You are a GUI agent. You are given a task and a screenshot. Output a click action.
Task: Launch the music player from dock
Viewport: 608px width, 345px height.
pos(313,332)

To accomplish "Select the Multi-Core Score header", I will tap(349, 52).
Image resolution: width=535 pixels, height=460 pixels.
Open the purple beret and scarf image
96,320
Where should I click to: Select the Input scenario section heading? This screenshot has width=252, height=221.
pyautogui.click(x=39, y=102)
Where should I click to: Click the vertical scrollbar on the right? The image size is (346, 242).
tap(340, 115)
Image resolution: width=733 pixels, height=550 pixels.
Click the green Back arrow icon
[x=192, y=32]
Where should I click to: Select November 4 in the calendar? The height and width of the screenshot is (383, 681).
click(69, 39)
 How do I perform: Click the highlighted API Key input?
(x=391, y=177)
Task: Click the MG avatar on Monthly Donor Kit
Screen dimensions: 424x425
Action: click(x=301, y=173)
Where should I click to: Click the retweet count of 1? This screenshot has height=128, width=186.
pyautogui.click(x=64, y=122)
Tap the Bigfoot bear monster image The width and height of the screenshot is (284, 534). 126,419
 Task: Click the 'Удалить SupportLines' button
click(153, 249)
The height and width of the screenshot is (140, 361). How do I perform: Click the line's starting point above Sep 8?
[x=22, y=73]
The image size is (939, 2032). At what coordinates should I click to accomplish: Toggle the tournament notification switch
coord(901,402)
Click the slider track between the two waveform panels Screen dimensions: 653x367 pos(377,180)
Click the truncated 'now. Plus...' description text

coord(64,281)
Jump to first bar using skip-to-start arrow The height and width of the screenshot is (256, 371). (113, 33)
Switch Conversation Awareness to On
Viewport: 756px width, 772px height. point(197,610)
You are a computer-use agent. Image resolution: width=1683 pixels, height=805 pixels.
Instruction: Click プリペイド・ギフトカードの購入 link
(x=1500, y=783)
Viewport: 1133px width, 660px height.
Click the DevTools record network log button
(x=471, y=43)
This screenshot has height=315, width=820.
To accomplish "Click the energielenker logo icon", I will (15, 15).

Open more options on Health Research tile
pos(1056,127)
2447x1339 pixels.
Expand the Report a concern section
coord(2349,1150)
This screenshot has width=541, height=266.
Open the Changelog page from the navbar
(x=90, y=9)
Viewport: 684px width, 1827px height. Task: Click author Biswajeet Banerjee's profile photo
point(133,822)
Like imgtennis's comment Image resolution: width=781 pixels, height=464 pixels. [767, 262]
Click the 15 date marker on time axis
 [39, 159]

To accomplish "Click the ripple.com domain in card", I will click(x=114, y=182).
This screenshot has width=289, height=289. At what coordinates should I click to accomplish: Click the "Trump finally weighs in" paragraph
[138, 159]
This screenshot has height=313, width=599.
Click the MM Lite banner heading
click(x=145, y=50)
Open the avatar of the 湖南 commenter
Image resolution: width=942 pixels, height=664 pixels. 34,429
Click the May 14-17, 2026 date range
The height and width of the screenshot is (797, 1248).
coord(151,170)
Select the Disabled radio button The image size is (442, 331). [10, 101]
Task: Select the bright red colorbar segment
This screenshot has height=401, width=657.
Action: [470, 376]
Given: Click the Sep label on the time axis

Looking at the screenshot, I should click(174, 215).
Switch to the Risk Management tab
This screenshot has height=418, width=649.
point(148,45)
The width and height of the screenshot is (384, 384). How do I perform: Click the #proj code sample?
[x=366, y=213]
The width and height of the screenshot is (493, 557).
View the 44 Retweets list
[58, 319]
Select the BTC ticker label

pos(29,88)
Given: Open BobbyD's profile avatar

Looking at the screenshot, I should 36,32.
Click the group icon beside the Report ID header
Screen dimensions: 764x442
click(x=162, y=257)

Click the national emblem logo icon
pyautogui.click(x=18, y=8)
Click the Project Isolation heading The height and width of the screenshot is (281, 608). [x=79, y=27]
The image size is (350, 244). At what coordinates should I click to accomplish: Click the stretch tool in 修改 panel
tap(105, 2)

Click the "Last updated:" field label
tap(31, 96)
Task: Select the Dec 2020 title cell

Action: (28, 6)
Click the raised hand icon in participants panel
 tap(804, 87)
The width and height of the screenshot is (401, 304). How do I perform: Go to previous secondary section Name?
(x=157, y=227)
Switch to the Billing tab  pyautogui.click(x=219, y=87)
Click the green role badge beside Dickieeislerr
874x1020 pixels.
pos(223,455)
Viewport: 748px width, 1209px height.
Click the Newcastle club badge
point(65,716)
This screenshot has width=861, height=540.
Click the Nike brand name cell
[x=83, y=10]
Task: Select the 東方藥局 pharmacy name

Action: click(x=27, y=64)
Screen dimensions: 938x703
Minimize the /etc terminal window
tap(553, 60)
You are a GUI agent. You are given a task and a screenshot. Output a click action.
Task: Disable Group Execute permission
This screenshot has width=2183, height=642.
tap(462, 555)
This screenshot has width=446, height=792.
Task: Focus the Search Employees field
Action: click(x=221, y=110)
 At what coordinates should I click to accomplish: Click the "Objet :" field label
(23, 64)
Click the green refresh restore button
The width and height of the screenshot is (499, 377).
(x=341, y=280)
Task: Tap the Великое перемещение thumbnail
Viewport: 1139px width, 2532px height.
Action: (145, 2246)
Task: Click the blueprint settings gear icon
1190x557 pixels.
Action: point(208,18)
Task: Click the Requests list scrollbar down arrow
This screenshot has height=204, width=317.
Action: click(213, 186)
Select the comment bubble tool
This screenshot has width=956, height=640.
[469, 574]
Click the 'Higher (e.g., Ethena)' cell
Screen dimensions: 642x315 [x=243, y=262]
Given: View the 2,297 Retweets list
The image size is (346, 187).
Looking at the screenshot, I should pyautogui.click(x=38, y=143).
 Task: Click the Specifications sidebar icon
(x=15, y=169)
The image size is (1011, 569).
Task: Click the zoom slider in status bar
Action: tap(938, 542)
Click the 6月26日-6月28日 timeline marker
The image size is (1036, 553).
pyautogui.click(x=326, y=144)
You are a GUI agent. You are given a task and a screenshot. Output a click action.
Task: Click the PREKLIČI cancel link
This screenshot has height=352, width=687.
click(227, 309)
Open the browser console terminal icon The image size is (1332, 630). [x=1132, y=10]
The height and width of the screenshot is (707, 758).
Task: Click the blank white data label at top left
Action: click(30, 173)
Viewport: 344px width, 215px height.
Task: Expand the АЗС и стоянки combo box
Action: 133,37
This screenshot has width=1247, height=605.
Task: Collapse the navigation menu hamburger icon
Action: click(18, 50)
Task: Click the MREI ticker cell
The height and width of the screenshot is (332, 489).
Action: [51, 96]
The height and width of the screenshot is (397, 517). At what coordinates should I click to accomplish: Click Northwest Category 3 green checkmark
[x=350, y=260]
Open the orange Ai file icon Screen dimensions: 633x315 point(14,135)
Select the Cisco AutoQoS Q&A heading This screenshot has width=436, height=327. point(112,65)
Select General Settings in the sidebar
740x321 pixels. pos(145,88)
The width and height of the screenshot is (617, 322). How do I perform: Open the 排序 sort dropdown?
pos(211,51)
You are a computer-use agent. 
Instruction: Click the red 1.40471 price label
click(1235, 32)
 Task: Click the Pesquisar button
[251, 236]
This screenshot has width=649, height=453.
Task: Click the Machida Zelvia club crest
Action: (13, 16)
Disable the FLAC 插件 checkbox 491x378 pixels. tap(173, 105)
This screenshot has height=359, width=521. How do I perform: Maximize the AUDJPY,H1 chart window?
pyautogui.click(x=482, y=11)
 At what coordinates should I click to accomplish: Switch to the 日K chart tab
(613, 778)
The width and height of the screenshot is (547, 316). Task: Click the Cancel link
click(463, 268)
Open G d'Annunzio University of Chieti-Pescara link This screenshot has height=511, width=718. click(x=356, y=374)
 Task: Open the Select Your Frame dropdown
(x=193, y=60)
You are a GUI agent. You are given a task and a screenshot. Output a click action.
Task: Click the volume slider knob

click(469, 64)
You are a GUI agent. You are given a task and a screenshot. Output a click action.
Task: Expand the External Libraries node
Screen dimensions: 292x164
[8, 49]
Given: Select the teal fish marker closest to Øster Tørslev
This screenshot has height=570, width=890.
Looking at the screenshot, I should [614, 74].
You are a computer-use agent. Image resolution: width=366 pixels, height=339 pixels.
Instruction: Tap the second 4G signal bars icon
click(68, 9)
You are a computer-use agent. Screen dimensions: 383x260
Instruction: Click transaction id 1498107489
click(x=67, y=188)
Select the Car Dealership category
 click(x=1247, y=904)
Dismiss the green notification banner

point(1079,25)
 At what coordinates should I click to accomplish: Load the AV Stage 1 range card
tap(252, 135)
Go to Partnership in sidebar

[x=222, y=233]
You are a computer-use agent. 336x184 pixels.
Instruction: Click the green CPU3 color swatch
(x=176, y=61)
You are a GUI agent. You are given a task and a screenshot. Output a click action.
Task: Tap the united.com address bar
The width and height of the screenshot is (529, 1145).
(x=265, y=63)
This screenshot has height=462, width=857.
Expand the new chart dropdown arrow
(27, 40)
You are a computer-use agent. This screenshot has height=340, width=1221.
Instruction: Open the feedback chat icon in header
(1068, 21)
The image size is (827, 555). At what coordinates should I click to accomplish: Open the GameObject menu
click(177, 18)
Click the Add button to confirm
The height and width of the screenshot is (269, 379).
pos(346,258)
=====
Reproduce exactly the lines from the beginning of the entries above up to and including the line that contains "Jump to first".

**Your response:**
You are a GUI agent. You are given a task and a screenshot. Output a click action.
Task: Launch the music player from dock
Viewport: 608px width, 345px height.
pos(313,332)

To accomplish "Select the Multi-Core Score header", I will tap(349, 52).
Image resolution: width=535 pixels, height=460 pixels.
Open the purple beret and scarf image
96,320
Where should I click to: Select the Input scenario section heading? This screenshot has width=252, height=221.
pyautogui.click(x=39, y=102)
Where should I click to: Click the vertical scrollbar on the right? The image size is (346, 242).
tap(340, 115)
Image resolution: width=733 pixels, height=550 pixels.
Click the green Back arrow icon
[x=192, y=32]
Where should I click to: Select November 4 in the calendar? The height and width of the screenshot is (383, 681).
click(69, 39)
 How do I perform: Click the highlighted API Key input?
(x=391, y=177)
Task: Click the MG avatar on Monthly Donor Kit
Screen dimensions: 424x425
Action: click(x=301, y=173)
Where should I click to: Click the retweet count of 1? This screenshot has height=128, width=186.
pyautogui.click(x=64, y=122)
Tap the Bigfoot bear monster image The width and height of the screenshot is (284, 534). 126,419
 Task: Click the 'Удалить SupportLines' button
click(153, 249)
The height and width of the screenshot is (140, 361). How do I perform: Click the line's starting point above Sep 8?
[x=22, y=73]
The image size is (939, 2032). At what coordinates should I click to accomplish: Toggle the tournament notification switch
coord(901,402)
Click the slider track between the two waveform panels Screen dimensions: 653x367 pos(377,180)
Click the truncated 'now. Plus...' description text

coord(64,281)
Jump to first bar using skip-to-start arrow The height and width of the screenshot is (256, 371). (113, 33)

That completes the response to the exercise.